2. The electrical monitoring device of claim 1, wherein the
transmitter comprises a bidirectional transmitter configured to
receive a mean absolute voltage measurement and wherein the
processor is further programmed to calculate a power value using
the power component and the mean absolute voltage measurement.
3. The electrical monitoring device of claim 2, wherein the
transmitter is further configured to transmit the power value to a
monitoring location.
4. The electrical monitoring device of claim 1, wherein the device
is programmed to transmit information periodically.
5. The electrical monitoring device of claim 1, wherein the device
is programmed to transmit information upon interrogation.
6. An electrical power monitoring system, comprising: a voltage
monitoring arrangement, located proximate a distribution point,
configured to measure mean absolute voltage in a supply of power
delivered from the distribution point to a load; a current sensing
arrangement, positioned proximate the load, configured to measure
current waveform characteristics in the supply; a non-invasive
voltage monitoring arrangement, positioned proximate the current
sensing arrangement, configured to measure voltage waveform
characteristics in the supply; a first processor programmed to
calculate an un-scaled power component using the current waveform
characteristics and voltage waveform characteristics; a transmitter
configured to transmit the un-scaled power component to a power
monitoring location; and a second processor at the power monitoring
location programmed to calculate the power delivered to the load by
combining the un-scaled power component with the mean absolute
voltage measurement.

◆ **PROVIDED MATERIAL**:
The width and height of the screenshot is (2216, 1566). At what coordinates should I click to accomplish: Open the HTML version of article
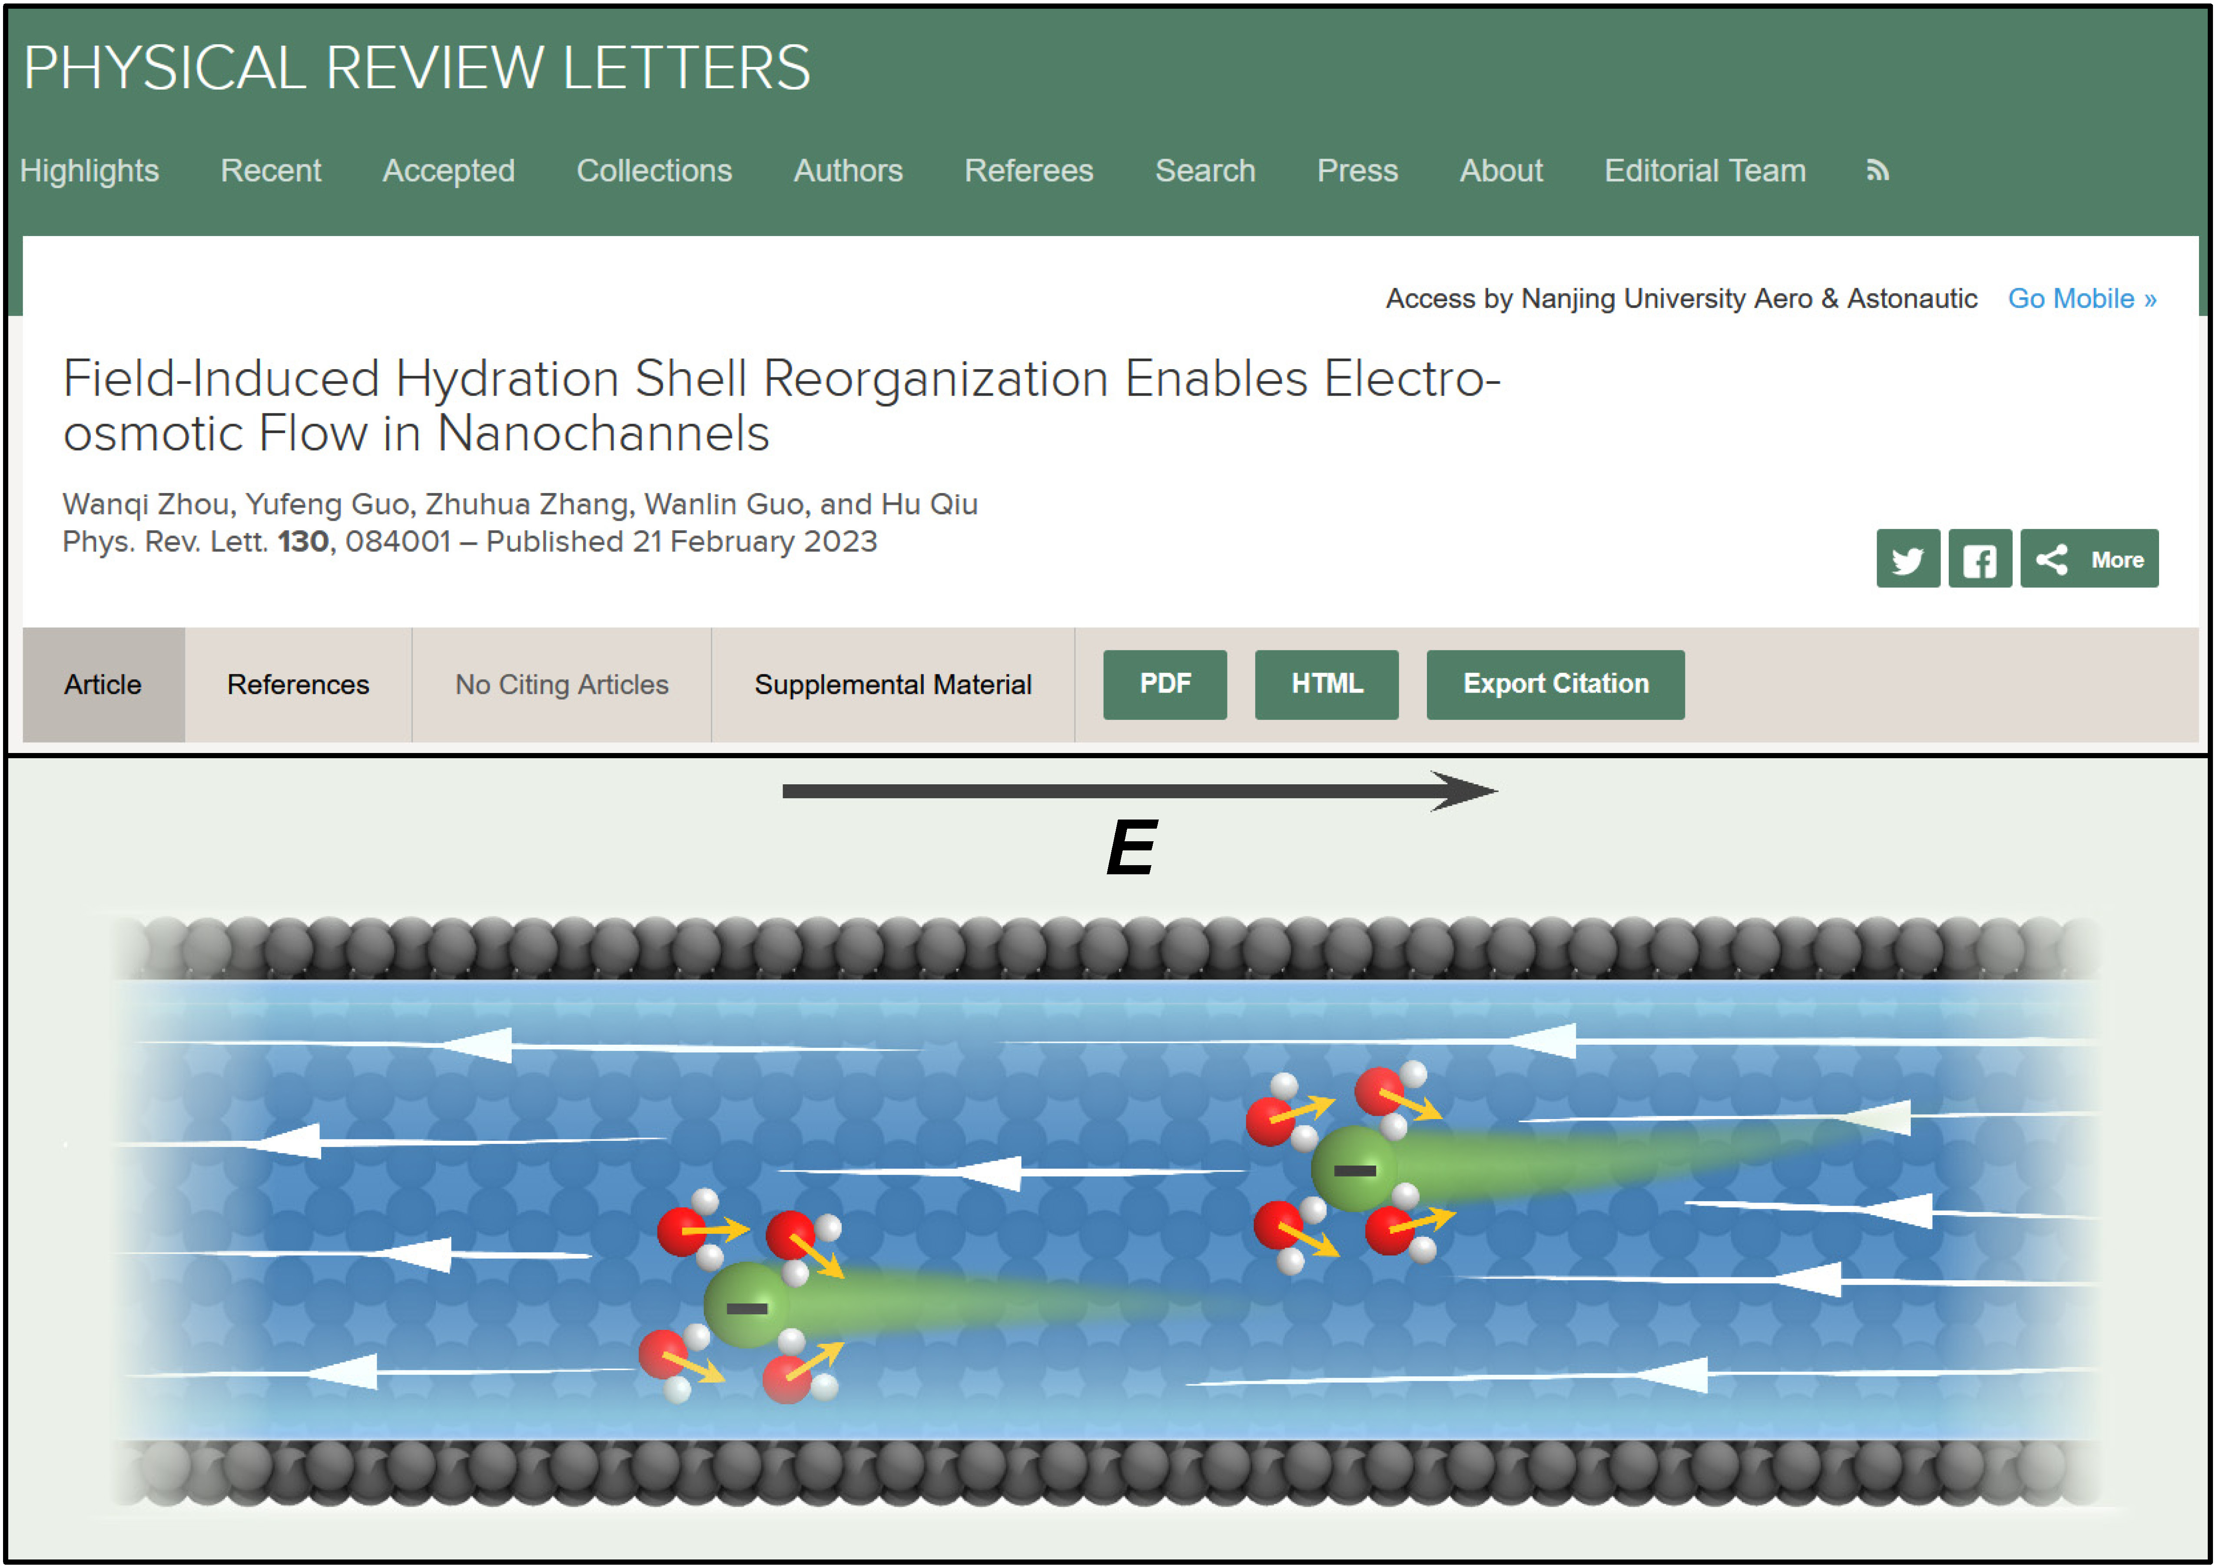point(1326,684)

◆ **WHAT TO WORK ON**:
1. Answer these questions from the monitoring-device claims:
(a) In claim 3, where is the transmitter configured to send the power value?
(b) In claim 5, when is the device programmed to transmit information?
(c) In claim 6, where is the current sensing arrangement positioned?
2. From the monitoring-device claims, copy the passage that opens with the words "2. The electrical" and closes with "transmit information periodically.", replacing "bidirectional" with "two-way".

◆ **ANSWERS GIVEN**:
1.
(a) To a monitoring location.
(b) Upon interrogation.
(c) Proximate the load.

2.
2. The electrical monitoring device of claim 1, wherein the
transmitter comprises a two-way transmitter configured to
receive a mean absolute voltage measurement and wherein the
processor is further programmed to calculate a power value using
the power component and the mean absolute voltage measurement.
3. The electrical monitoring device of claim 2, wherein the
transmitter is further configured to transmit the power value to a
monitoring location.
4. The electrical monitoring device of claim 1, wherein the device
is programmed to transmit information periodically.